▶ [TASK MATERIAL]

════════════════════

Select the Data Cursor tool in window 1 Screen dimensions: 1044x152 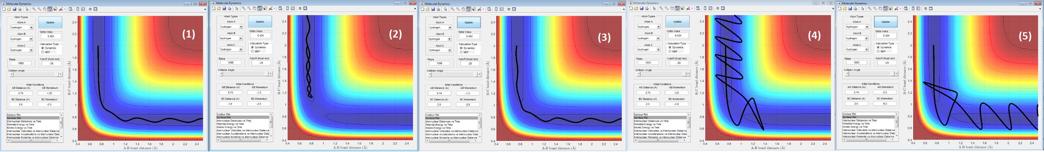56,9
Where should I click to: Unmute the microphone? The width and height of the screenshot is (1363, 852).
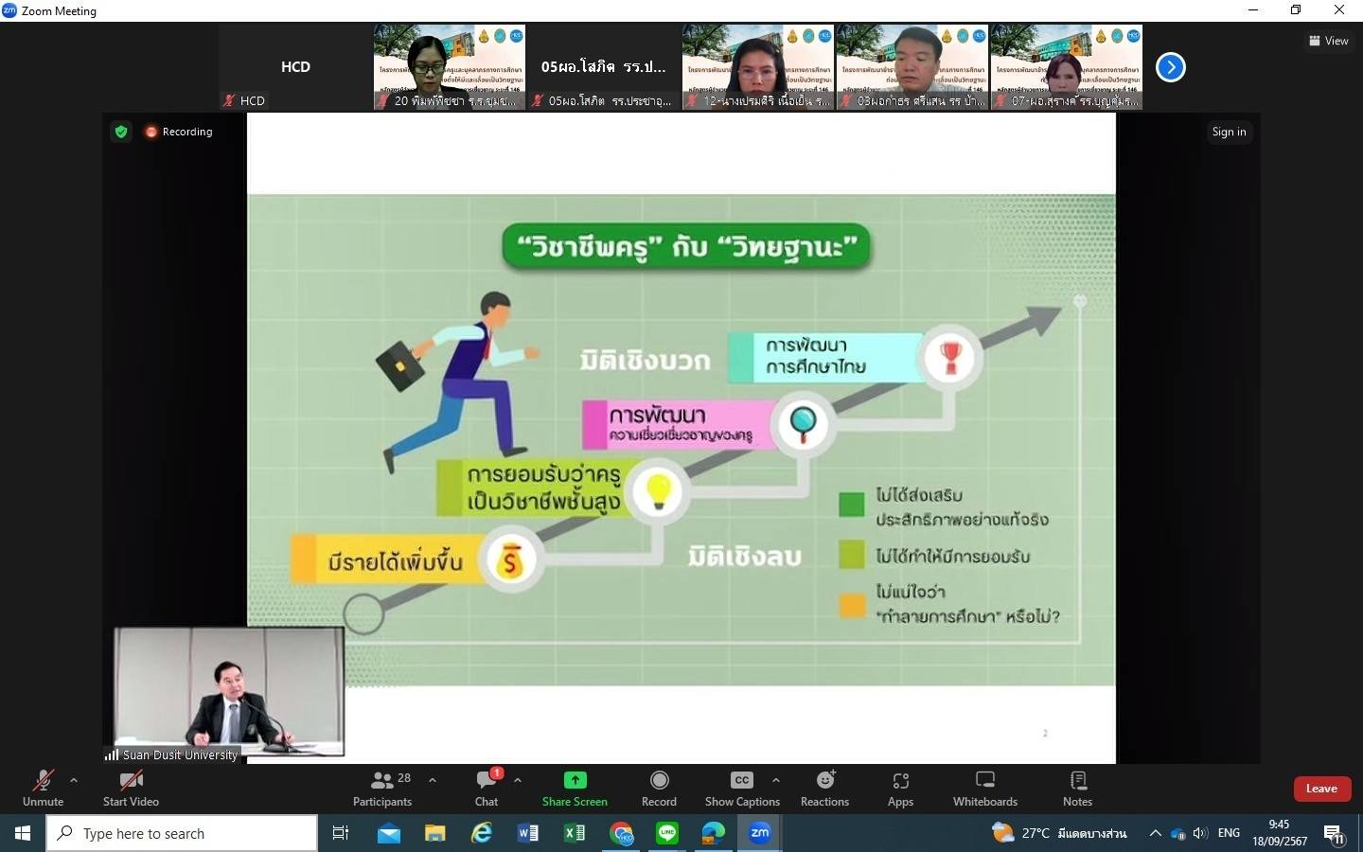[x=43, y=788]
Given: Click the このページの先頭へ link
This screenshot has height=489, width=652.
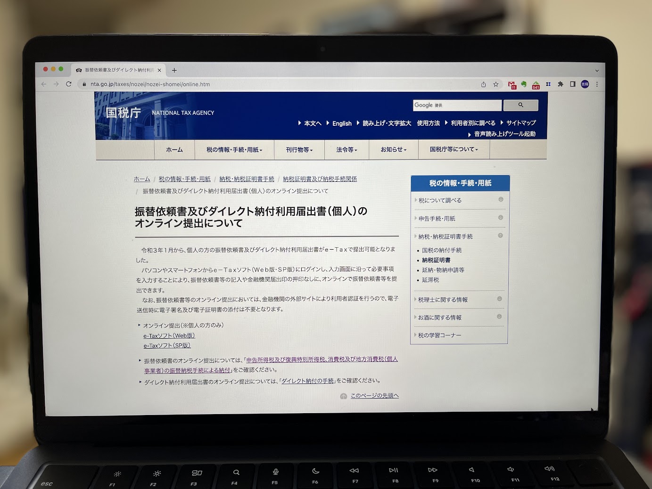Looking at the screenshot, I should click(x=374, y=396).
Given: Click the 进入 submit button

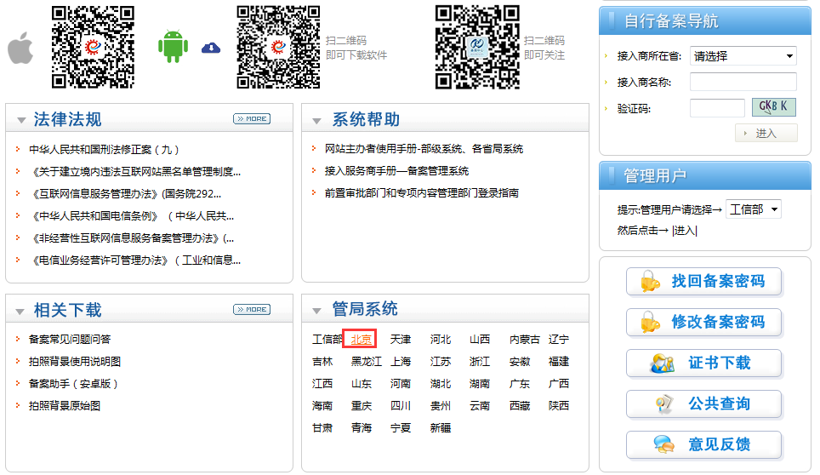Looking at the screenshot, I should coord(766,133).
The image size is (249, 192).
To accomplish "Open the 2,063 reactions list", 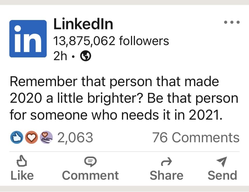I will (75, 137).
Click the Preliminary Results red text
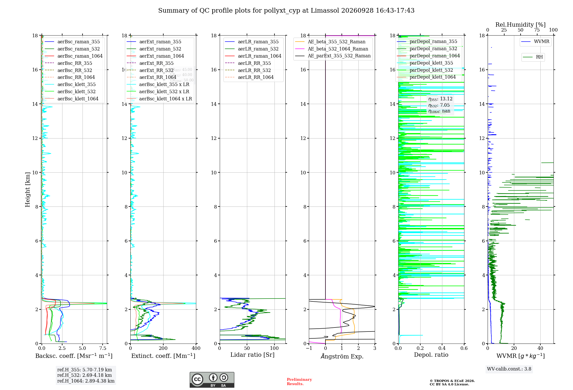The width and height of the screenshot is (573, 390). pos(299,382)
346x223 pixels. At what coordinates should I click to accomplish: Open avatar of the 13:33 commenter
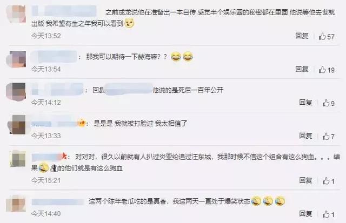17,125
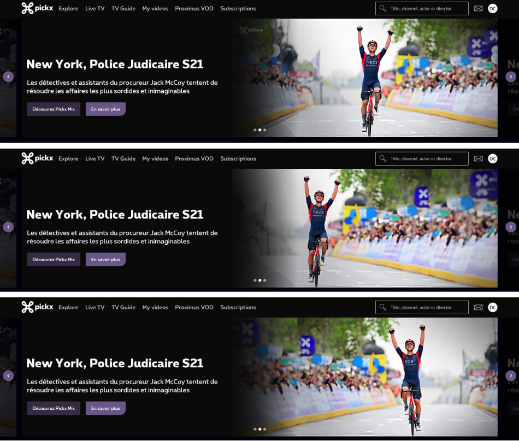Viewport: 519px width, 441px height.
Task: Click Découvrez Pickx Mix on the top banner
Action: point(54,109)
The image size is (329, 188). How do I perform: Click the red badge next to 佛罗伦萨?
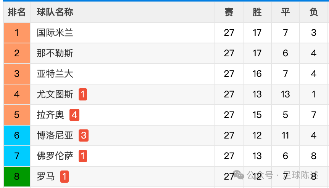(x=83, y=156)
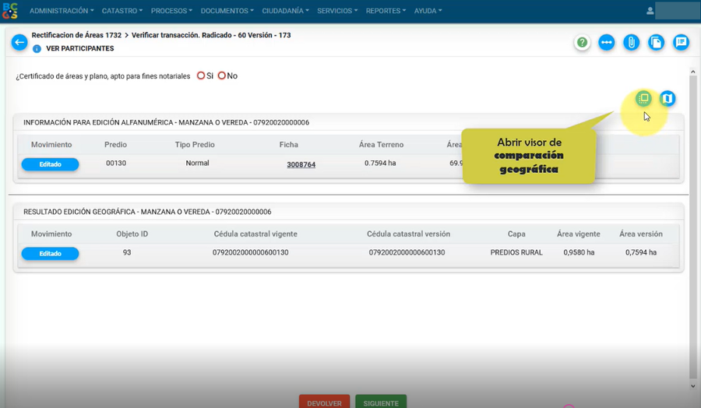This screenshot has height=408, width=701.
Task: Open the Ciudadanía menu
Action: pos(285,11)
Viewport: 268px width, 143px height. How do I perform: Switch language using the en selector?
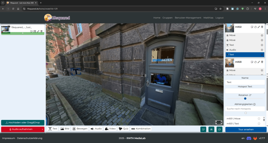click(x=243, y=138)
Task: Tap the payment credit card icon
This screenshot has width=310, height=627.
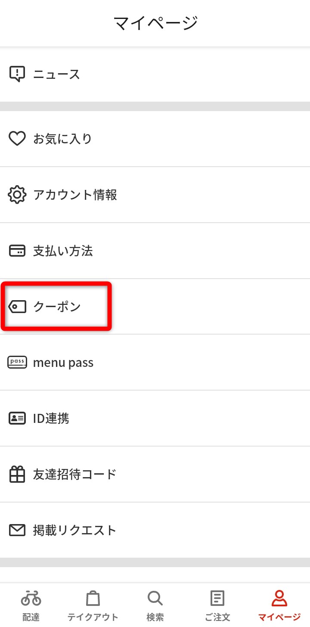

════════════════════

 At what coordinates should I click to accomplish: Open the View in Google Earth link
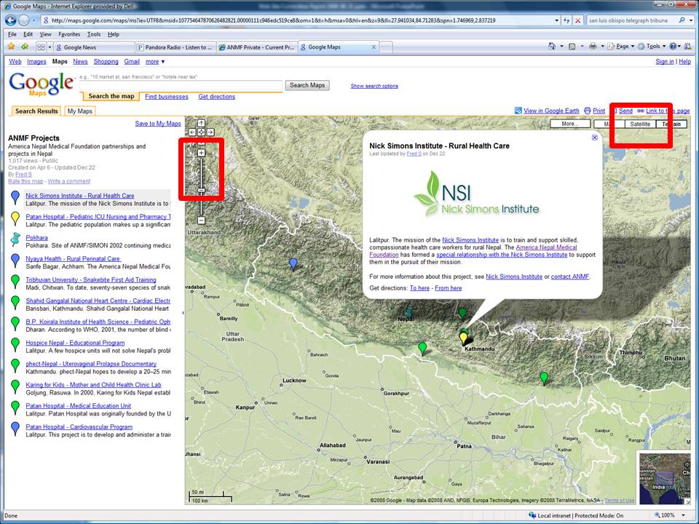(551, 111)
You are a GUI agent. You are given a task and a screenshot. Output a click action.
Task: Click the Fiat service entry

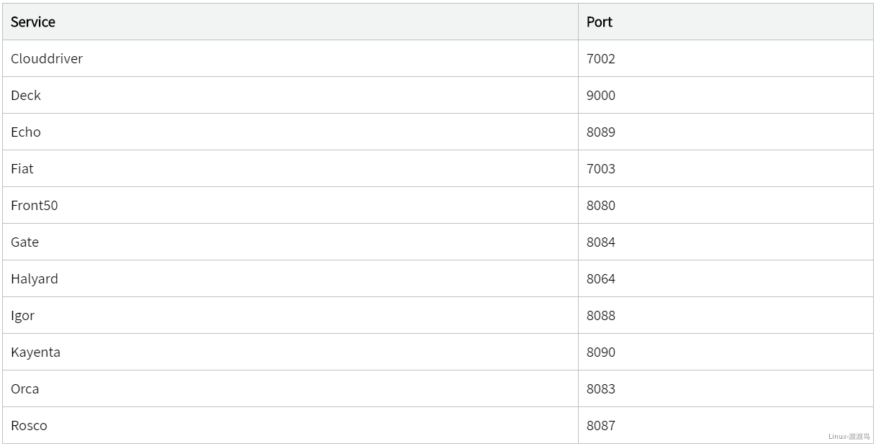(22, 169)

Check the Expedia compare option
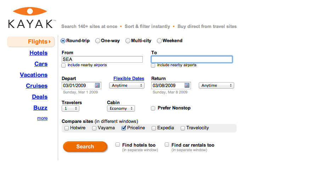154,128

════════════════════

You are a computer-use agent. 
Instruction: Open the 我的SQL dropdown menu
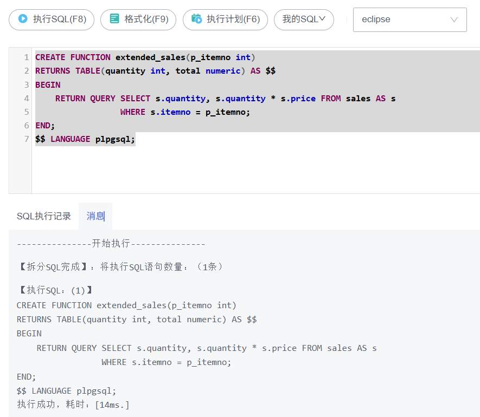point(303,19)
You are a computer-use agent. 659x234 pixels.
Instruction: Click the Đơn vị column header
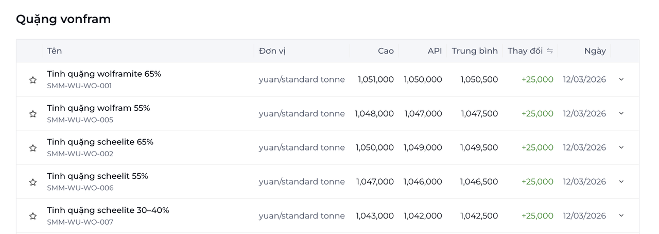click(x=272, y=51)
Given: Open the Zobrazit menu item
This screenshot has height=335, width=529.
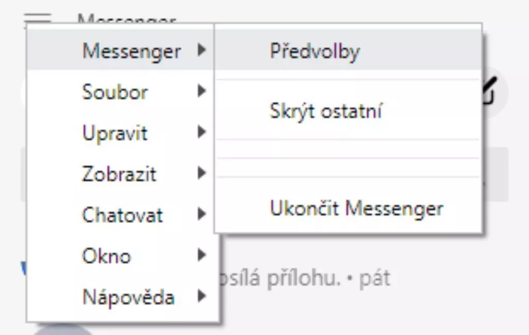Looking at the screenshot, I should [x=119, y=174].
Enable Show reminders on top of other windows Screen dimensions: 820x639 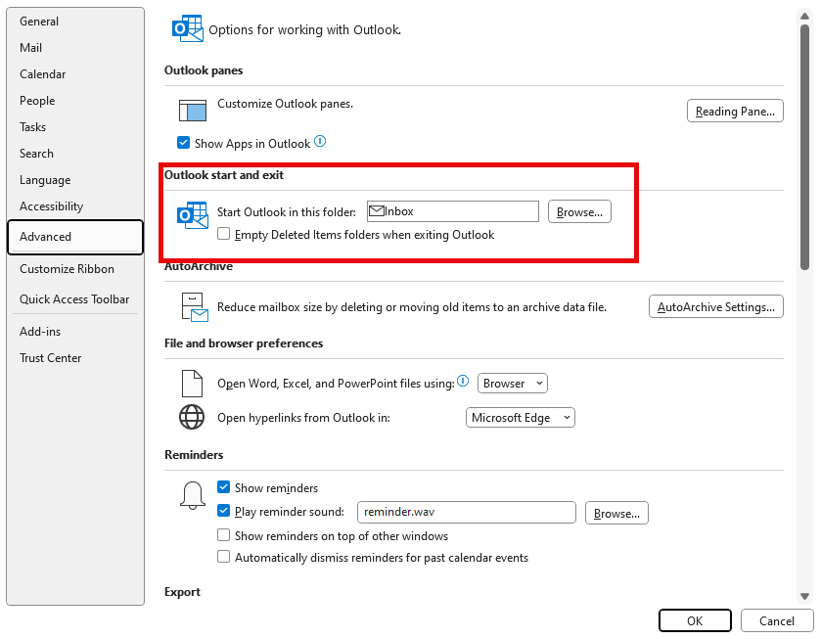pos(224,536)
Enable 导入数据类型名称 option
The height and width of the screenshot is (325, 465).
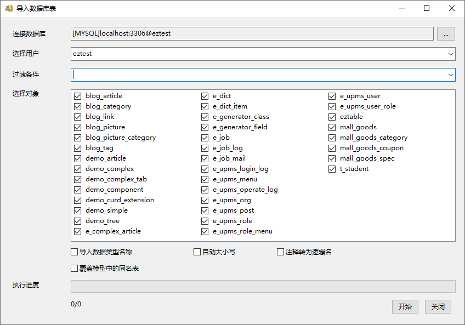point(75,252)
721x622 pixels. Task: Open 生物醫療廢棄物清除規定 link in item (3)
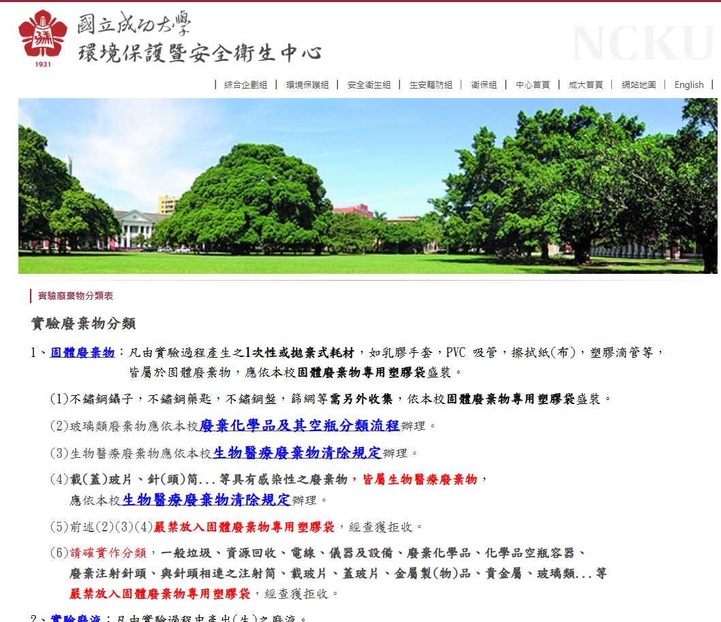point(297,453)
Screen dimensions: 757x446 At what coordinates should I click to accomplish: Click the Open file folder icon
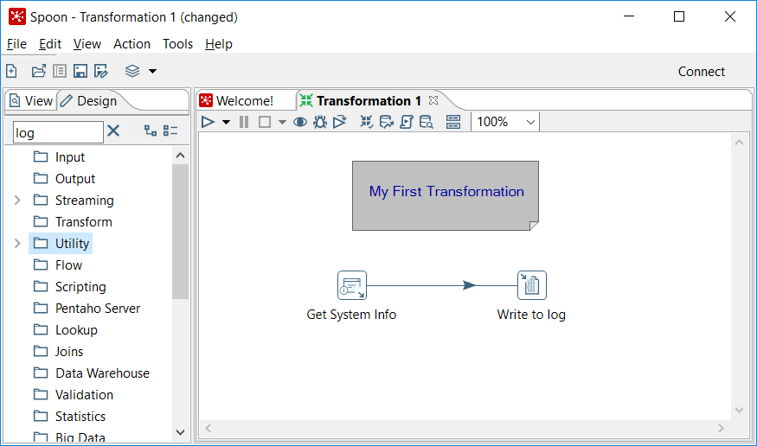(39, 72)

════════════════════

▶ [TRY IT]
Pull every line containing "agent" from the entries above and copy it.

▶ [EXERCISE ANSWER]
You are a GUI agent. You are given a task and a screenshot. Output a click action.
You are a computer-use agent. 
You are a computer-use agent. 659x234 pixels.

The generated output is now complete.